Goods yard on the down side 1870-1880
Goods yard on the south side 1880. , a footpath ran access it to the Walthamstow Station on the Tottenham to Woodgrange Park line of the Midland Railway. A sidings from here took coal to the Walthamstow Council power station and this continued until 1967. The yard closed 1964.
Bus interchange. This is next to the Victoria Line exit and built in 1968. It has overlapping butterfly roofs on thin hollow-steel posts

West Avenue
Built on the line of a row of trees and a pond as part of the grounds of Orford House.
Trinity United Reformed Church.  A 1864 brick built church which became the lecture hall to a newer church in Orford Road. Between 1886 and 1889 it was home to the Monoux School, and between 1883 and 1892 a school of art founded by Walthamstow Literary & Scientific Institute

Yunus Khan Close
New housing on the site of Walthamstow Queens Road Goods Yard. This opened as Boundary Road Goods Yard in 18894 and was renamed later. It closed in 1982


Sources
British History Online. Walthamstow
Cinema Theatres Association Newsletter
Cinema Theatres Association Picture House
Cinema Treasures. Web site
Closed Pubs. Web site
Clunn. The Face of London.
Connor. St. Pancras to Barking
East of London Old and New
Field.
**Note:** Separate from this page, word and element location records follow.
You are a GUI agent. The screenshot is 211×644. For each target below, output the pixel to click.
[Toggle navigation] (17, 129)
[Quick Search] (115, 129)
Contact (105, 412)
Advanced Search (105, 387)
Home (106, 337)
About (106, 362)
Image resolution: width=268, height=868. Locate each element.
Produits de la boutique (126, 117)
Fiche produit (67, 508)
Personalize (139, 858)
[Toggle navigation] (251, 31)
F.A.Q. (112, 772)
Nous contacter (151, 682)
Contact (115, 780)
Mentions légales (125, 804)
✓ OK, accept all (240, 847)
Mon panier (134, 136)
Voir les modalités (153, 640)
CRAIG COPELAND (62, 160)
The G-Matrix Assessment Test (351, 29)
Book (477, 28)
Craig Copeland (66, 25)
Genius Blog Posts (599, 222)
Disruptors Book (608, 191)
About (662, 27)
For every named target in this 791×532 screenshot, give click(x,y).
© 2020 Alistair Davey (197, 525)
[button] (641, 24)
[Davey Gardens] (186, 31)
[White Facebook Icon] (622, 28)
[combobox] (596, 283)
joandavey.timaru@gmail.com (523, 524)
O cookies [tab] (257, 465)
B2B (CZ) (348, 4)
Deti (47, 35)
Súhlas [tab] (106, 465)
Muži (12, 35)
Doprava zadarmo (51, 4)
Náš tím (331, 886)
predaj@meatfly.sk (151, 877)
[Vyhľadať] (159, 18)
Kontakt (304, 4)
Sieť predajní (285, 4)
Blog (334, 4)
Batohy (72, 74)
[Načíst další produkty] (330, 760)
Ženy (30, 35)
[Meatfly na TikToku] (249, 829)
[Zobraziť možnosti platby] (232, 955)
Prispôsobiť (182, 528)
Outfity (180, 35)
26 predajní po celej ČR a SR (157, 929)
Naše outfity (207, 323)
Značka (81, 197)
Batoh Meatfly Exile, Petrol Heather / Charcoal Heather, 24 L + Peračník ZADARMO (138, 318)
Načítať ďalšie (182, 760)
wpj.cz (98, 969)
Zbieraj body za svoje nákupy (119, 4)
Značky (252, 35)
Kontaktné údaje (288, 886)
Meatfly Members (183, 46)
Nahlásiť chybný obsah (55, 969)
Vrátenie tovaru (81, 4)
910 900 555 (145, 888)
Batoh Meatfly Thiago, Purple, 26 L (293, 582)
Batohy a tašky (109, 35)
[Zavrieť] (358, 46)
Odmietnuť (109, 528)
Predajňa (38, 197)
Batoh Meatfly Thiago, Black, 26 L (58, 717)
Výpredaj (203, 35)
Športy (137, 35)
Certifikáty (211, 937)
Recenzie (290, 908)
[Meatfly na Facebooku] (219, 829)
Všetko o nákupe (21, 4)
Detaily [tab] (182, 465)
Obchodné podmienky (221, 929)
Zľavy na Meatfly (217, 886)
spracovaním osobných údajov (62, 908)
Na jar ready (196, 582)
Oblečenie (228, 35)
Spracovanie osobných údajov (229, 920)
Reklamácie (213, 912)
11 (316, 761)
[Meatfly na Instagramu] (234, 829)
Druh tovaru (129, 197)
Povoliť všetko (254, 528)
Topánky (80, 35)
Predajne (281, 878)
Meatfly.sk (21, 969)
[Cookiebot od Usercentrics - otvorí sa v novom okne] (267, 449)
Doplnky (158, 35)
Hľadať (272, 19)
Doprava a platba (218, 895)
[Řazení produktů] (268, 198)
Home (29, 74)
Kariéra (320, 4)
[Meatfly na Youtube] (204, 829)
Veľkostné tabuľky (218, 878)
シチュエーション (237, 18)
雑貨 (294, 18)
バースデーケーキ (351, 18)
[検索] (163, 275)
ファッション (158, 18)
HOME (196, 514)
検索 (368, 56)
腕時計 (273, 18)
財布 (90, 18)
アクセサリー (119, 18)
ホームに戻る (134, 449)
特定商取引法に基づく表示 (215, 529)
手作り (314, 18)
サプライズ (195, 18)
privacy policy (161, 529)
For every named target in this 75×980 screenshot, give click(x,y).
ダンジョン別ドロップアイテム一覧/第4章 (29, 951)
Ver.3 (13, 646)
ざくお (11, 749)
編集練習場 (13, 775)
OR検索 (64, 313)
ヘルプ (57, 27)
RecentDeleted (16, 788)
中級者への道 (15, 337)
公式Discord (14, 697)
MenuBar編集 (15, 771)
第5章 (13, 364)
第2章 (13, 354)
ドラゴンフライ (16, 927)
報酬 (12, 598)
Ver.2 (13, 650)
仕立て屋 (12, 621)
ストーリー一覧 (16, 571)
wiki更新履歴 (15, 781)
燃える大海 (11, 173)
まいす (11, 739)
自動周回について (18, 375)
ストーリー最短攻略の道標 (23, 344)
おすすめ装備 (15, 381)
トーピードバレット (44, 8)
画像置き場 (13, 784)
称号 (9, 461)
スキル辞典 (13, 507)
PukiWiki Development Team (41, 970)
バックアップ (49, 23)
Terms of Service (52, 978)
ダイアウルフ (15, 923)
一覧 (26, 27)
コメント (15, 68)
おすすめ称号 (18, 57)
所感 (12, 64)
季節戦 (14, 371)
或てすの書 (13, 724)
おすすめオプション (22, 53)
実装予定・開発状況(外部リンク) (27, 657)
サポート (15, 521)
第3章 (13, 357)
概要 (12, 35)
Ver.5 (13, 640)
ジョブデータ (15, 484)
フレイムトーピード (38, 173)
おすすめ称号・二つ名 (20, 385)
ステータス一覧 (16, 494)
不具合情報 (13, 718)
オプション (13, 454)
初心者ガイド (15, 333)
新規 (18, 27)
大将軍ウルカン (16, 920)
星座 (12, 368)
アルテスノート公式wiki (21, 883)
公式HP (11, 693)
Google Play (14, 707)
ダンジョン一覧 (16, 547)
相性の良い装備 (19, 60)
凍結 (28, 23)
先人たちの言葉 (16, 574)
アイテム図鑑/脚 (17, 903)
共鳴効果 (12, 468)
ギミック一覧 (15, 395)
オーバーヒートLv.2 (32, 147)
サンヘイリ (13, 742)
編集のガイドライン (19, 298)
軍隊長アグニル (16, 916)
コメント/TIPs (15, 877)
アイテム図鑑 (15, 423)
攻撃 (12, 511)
London Place Names
Forest Recycling Project. Web site
Grace’s Guide. Web site
Historic Buildings of Walthamstow
Law. Walthamstow Village
London Borough of Waltham Forest. Web site
London Gardens Online. Web site
London Railway Record.
National Archives. Web site
Orford Conservation Area leaflet
Orford House, Social Clubs. Web site
Pevsner and Cherry.  Essex
Vestiges Newsletter,
Victoria County History
Waltham Forest Asian Centre. Web site
Walthamstow Central Station. Wikipedia. Web site

Comments

Dave Hughes said…
"Leyton High Road
832-836 The King’s Hall opened in 1910 owned by T.J. Hallinan and by 1920, was known as the King’s Cinema. It was taken over by the Granada Theatres chain in 1949 and closed in 1951. It re-opened as the Century Cinema in 1952 and closed in 1963. It was demolished and a Tesco supermarket built there. The building on the site is now a Poundstretchers supermarket"

When the Century cinema closed and demolished,it was a Victor Value supermarket that was built, then later Tesco took over.

(confirmed by "Victor Value" entry in Wikipedia).